> _Consigne_: Citez intégralement l'extrait de décision du Conseil d'État présenté ci-dessous, sans y changer un mot.

> _Texte fourni_:
Vu les autres pièces du dossier ;
Vu :
- la Constitution, notamment son Préambule et son article 61-1 ;
- l'ordonnance n° 58-1067 du 7 novembre 1958 ;
- le règlement (UE) 2016/679 du Parlement européen et du Conseil du 27 avril 2016 ;
- la loi n° 78-17 du 6 janvier 1978 ;
- le code de justice administrative ;
Après avoir entendu en séance publique :
- le rapport de M. Jean de L'Hermite, conseiller d'Etat,
- les conclusions de Mme Esther de Moustier, rapporteure publique ;
La parole ayant été donnée, après les conclusions, à la SCP Gatineau, Fattaccini, Rebeyrol, avocat de la Société Criteo ;
Considérant ce qui suit :
1. Aux termes du premier alinéa de l'article 23-5 de l'ordonnance du 7 novembre 1958 portant loi organique sur le Conseil constitutionnel : " Le moyen tiré de ce qu'une disposition législative porte atteinte aux droits et libertés garantis par la Constitution peut être soulevé (...) à l'occasion d'une instance devant le Conseil d'Etat (...) ". Il résulte des dispositions de ce même article que le Conseil constitutionnel est saisi de la question prioritaire de constitutionnalité à la triple condition que la disposition contestée soit applicable au litige ou à la procédure, qu'elle n'ait pas déjà été déclarée conforme à la Constitution dans les motifs et le dispositif d'une décision du Conseil constitutionnel, sauf changement des circonstances, et que la question soit nouvelle ou présente un caractère sérieux.

> _Données fournies_:
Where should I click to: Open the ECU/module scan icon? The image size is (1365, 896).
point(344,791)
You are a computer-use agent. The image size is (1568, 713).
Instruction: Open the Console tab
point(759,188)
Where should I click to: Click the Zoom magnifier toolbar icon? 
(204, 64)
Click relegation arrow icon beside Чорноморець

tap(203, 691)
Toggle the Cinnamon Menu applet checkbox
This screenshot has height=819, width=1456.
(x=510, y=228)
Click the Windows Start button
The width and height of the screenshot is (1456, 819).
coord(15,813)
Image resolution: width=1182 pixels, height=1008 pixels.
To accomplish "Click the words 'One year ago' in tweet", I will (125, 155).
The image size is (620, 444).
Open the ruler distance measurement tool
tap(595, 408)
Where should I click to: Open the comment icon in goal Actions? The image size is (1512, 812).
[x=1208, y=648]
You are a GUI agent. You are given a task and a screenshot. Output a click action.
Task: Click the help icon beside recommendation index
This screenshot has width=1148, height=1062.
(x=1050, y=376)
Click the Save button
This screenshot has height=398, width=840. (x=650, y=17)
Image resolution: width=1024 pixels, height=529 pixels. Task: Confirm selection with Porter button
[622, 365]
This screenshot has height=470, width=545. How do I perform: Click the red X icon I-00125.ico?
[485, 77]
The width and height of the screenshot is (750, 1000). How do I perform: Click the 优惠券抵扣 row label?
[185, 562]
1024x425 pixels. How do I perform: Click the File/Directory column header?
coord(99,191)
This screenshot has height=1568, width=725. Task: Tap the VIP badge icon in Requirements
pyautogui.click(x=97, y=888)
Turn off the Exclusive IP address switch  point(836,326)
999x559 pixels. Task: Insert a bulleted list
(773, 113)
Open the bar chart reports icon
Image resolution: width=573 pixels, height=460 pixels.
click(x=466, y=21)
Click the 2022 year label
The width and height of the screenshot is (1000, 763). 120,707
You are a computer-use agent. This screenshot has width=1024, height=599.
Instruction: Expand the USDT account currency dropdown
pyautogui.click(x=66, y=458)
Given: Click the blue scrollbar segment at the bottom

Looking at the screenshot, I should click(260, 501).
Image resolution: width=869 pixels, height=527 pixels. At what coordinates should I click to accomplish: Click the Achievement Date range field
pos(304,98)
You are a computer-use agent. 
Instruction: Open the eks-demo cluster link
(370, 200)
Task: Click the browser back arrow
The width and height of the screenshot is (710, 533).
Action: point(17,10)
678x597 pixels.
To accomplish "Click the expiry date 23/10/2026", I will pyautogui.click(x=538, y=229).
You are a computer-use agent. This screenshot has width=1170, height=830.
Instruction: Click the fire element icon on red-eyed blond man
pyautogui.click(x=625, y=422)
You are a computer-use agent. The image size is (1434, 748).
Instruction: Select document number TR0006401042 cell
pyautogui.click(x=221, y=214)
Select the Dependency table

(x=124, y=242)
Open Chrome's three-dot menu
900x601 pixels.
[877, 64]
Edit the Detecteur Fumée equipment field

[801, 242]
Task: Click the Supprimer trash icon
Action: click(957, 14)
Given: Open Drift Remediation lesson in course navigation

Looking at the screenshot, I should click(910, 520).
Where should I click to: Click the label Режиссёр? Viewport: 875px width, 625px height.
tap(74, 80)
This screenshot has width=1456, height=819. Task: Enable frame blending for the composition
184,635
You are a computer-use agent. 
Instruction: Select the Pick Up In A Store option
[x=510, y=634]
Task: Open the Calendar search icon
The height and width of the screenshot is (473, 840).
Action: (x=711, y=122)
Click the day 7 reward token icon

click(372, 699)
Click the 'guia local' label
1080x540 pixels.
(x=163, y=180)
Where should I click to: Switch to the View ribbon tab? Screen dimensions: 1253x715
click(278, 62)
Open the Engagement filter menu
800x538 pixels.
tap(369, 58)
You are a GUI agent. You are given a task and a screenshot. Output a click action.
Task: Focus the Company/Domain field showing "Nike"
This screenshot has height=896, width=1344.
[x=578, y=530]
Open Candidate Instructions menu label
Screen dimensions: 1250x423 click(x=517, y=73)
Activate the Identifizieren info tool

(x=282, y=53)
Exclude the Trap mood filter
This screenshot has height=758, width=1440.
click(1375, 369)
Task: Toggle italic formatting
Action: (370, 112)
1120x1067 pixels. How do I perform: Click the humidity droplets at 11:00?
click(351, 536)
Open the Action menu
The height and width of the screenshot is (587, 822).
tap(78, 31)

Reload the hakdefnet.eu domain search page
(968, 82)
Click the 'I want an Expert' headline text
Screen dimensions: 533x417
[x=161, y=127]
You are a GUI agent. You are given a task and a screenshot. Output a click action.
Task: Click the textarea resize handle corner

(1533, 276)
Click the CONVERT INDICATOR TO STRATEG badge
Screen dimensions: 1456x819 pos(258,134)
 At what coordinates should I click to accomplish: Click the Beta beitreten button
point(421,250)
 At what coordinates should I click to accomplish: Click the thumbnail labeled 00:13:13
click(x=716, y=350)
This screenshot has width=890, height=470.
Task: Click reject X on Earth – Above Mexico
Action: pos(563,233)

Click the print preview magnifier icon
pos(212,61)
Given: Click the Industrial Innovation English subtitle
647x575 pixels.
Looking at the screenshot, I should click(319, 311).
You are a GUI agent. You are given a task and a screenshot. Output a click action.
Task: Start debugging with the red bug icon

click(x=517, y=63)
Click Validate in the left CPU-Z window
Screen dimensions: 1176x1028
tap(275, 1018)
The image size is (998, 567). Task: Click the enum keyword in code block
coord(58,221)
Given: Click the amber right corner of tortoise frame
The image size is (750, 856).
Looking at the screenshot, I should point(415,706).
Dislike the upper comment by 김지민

> _Réponse_:
Vu les autres pièces du dossier ;
Vu :
- la Constitution, notamment son Préambule et son article 61-1 ;
- l'ordonnance n° 58-1067 du 7 novembre 1958 ;
- le règlement (UE) 2016/679 du Parlement européen et du Conseil du 27 avril 2016 ;
- la loi n° 78-17 du 6 janvier 1978 ;
- le code de justice administrative ;
Après avoir entendu en séance publique :
- le rapport de M. Jean de L'Hermite, conseiller d'Etat,
- les conclusions de Mme Esther de Moustier, rapporteure publique ;
La parole ayant été donnée, après les conclusions, à la SCP Gatineau, Fattaccini, Rebeyrol, avocat de la Société Criteo ;
Considérant ce qui suit :
1. Aux termes du premier alinéa de l'article 23-5 de l'ordonnance du 7 novembre 1958 portant loi organique sur le Conseil constitutionnel : " Le moyen tiré de ce qu'une disposition législative porte atteinte aux droits et libertés garantis par la Constitution peut être soulevé (...) à l'occasion d'une instance devant le Conseil d'Etat (...) ". Il résulte des dispositions de ce même article que le Conseil constitutionnel est saisi de la question prioritaire de constitutionnalité à la triple condition que la disposition contestée soit applicable au litige ou à la procédure, qu'elle n'ait pas déjà été déclarée conforme à la Constitution dans les motifs et le dispositif d'une décision du Conseil constitutionnel, sauf changement des circonstances, et que la question soit nouvelle ou présente un caractère sérieux.